_Task directions_. Echo the lines from the one containing "The height and width of the screenshot is (862, 1888)." to the one containing "Looking at the", both included, without a single change.

_Data records_.
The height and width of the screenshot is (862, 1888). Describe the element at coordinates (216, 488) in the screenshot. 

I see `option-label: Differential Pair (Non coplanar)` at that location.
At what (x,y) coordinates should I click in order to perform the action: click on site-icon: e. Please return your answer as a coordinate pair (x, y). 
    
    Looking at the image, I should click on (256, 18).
---
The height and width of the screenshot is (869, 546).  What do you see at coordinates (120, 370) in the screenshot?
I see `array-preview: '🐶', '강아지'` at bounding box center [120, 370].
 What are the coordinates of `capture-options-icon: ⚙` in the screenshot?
==
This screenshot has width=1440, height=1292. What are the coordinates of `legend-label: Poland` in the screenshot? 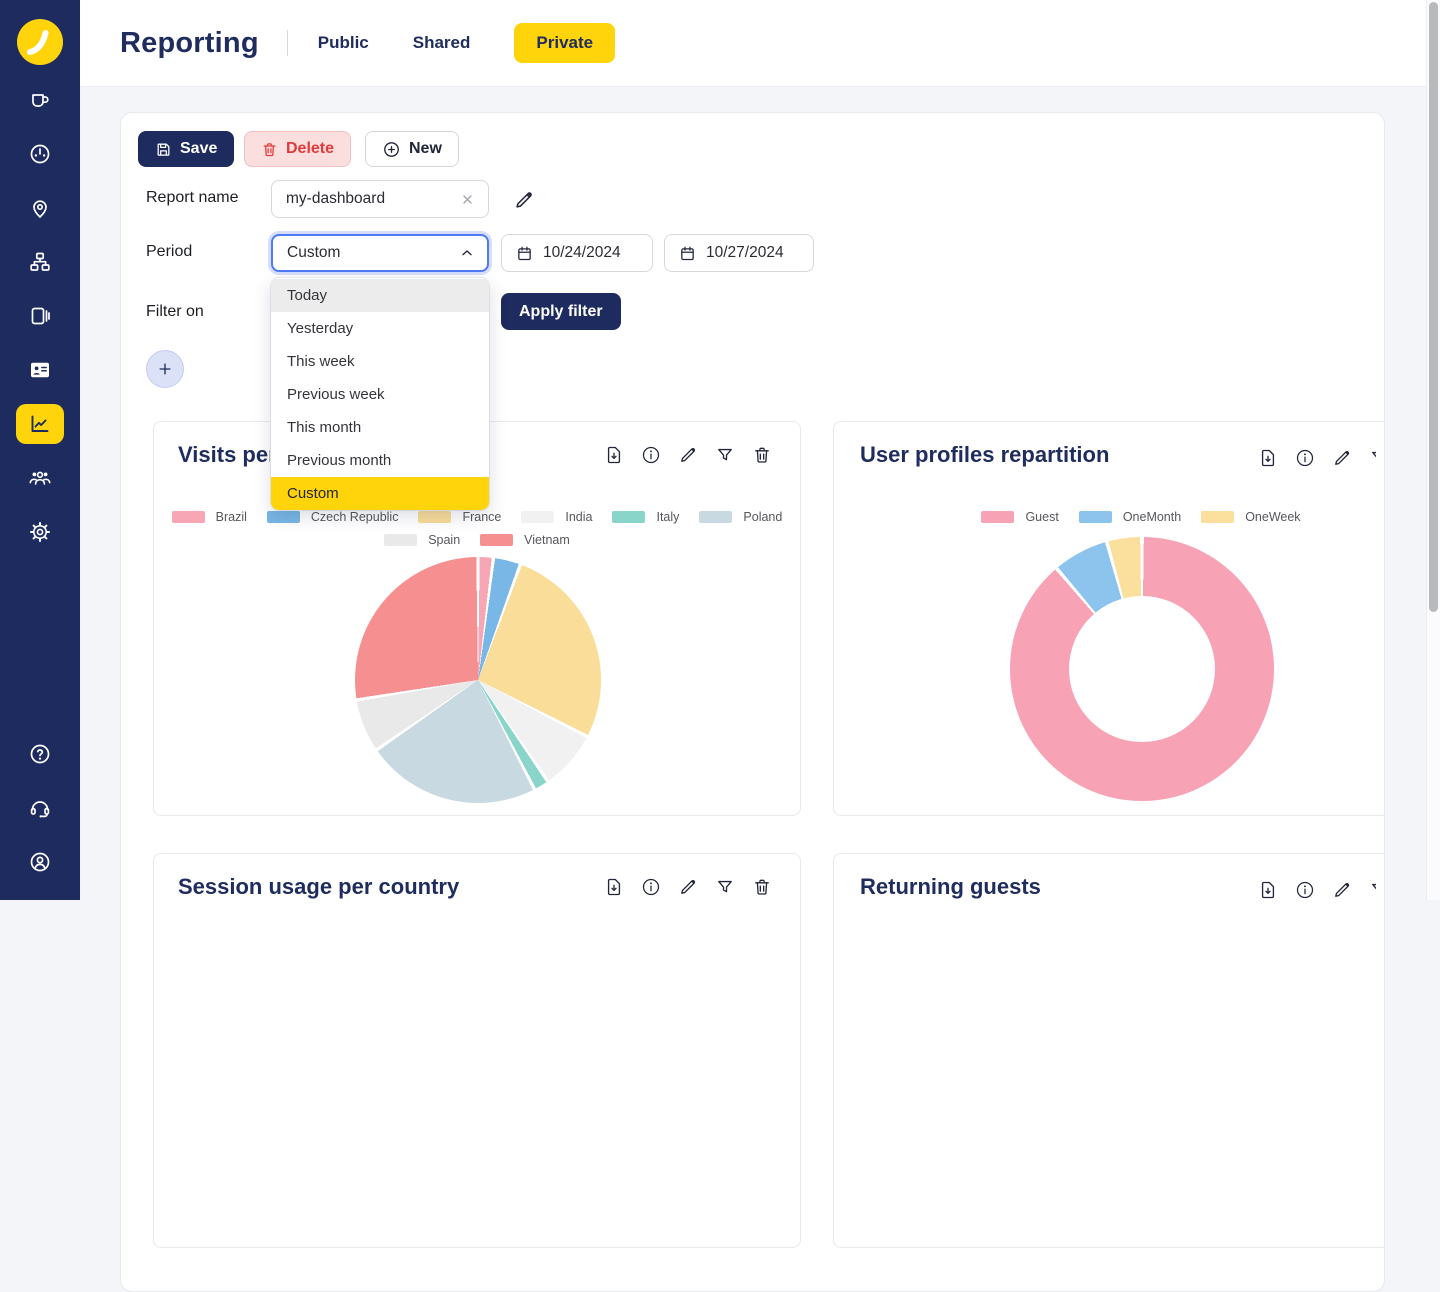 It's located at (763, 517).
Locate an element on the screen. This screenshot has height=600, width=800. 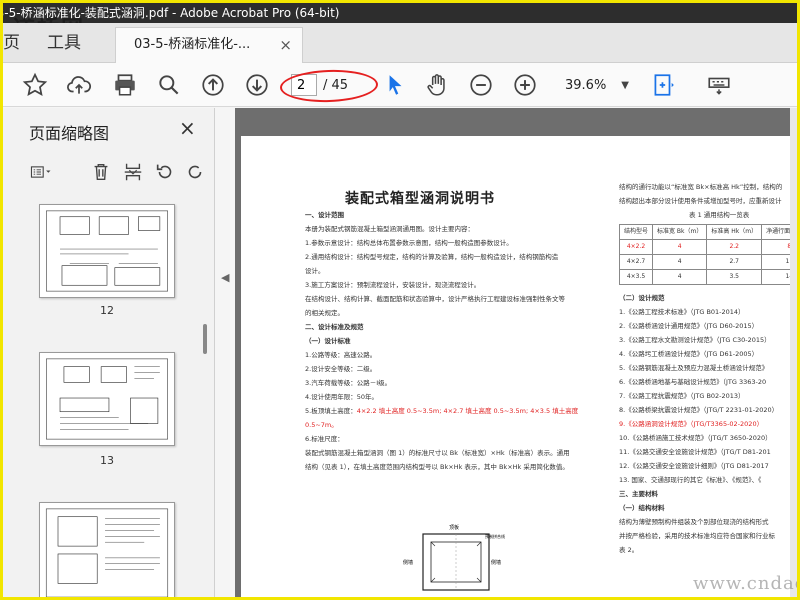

_Task result_.
The height and width of the screenshot is (862, 1888). Describe the element at coordinates (216, 488) in the screenshot. 

I see `option-label: Differential Pair (Non coplanar)` at that location.
At what (x,y) coordinates should I click in order to perform the action: click on site-icon: e. Please return your answer as a coordinate pair (x, y). 
    
    Looking at the image, I should click on (256, 18).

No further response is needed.